- _Text provided_:
Animator David OReilly isn’t exactly a new kid on the block. Sure, he’s considered up-and-coming, and his 1985 birth year doesn’t exactly qualify him as an age-old veteran. But instead of resting on his laurels after his 2010 short Please Say Something—which screened at the 2010 Festival, won the Golden Bear at the Berlin Film Festival, and Grand Prize at the Ottawa International Animation Festival, among others—he’s hit the ground running with another edgy, twisted, hysterical follow-up venture, The External World, and has graduated quickly from the moniker of “kid” to something a bit more seasoned … with probably an expletive thrown in front of it to really give his work the proper justice it deserves. 

OReilly, born in Ireland and currently living in Germany, sets himself apart from other animators by his process alone. Self-taught, without conventional schooling, he experiments with software. Influenced by a combination of Norman McLaren, Oskat Fischinger, and “browsing 4chan while watching Tarkovsky,” David’s aesthetic may seem simple to some and downright sacrilegious to others: “My technique is to basically cut out all the crap which holds other 3-D production back,” OReilly says. “In other words, I don’t polish the turd – I let a turd be a turd.”

- _What is being asked_:
Copy word for word the part of the text about animator David OReilly starting at "Animator David OReilly" and ending at "justice it deserves.". The lines after this are separate material and have no connection to the text about animator David OReilly.

[Saved entries]

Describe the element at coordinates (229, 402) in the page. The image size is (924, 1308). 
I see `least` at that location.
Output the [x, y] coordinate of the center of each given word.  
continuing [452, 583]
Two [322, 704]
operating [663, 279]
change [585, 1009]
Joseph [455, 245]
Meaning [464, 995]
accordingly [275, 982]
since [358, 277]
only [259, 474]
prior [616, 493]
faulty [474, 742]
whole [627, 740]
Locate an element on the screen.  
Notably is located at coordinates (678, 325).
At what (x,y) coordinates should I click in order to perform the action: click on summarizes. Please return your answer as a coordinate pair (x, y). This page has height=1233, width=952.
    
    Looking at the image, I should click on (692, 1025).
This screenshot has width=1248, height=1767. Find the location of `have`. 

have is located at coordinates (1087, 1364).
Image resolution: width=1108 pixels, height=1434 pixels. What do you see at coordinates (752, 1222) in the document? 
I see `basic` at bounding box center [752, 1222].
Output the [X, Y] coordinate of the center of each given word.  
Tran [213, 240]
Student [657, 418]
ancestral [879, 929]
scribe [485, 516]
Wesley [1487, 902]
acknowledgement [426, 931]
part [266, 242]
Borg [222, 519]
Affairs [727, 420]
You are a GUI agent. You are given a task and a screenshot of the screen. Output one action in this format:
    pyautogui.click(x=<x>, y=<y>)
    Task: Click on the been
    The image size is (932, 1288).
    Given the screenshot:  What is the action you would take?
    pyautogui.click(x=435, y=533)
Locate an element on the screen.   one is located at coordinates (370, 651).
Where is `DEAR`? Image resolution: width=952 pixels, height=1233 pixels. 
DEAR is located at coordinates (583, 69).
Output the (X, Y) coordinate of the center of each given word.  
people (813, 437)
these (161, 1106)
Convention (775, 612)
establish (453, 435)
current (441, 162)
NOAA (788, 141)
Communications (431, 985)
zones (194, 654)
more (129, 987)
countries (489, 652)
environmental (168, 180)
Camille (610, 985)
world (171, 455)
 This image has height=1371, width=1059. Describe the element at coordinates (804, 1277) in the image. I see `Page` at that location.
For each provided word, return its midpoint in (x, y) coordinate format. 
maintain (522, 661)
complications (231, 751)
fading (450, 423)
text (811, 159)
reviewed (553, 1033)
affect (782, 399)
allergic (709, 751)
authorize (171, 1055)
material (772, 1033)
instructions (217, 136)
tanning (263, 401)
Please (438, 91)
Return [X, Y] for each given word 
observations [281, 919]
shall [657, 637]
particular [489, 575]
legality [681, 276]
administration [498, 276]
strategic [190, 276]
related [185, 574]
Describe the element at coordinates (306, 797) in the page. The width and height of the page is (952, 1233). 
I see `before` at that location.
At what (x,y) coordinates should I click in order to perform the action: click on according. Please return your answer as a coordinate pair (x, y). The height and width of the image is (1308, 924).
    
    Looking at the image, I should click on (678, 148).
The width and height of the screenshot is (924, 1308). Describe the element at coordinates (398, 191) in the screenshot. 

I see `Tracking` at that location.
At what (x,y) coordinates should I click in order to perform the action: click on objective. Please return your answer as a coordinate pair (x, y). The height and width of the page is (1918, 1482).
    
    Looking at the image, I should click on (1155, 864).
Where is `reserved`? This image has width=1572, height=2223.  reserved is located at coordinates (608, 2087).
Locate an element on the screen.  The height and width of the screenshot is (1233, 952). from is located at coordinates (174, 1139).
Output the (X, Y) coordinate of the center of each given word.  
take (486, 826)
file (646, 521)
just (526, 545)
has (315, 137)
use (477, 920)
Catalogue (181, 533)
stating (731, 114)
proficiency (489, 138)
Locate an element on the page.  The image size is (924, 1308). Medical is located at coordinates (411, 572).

- _Output below_:
Animator David OReilly isn’t exactly a new kid on the block. Sure, he’s considered up-and-coming, and his 1985 birth year doesn’t exactly qualify him as an age-old veteran. But instead of resting on his laurels after his 2010 short Please Say Something—which screened at the 2010 Festival, won the Golden Bear at the Berlin Film Festival, and Grand Prize at the Ottawa International Animation Festival, among others—he’s hit the ground running with another edgy, twisted, hysterical follow-up venture, The External World, and has graduated quickly from the moniker of “kid” to something a bit more seasoned … with probably an expletive thrown in front of it to really give his work the proper justice it deserves.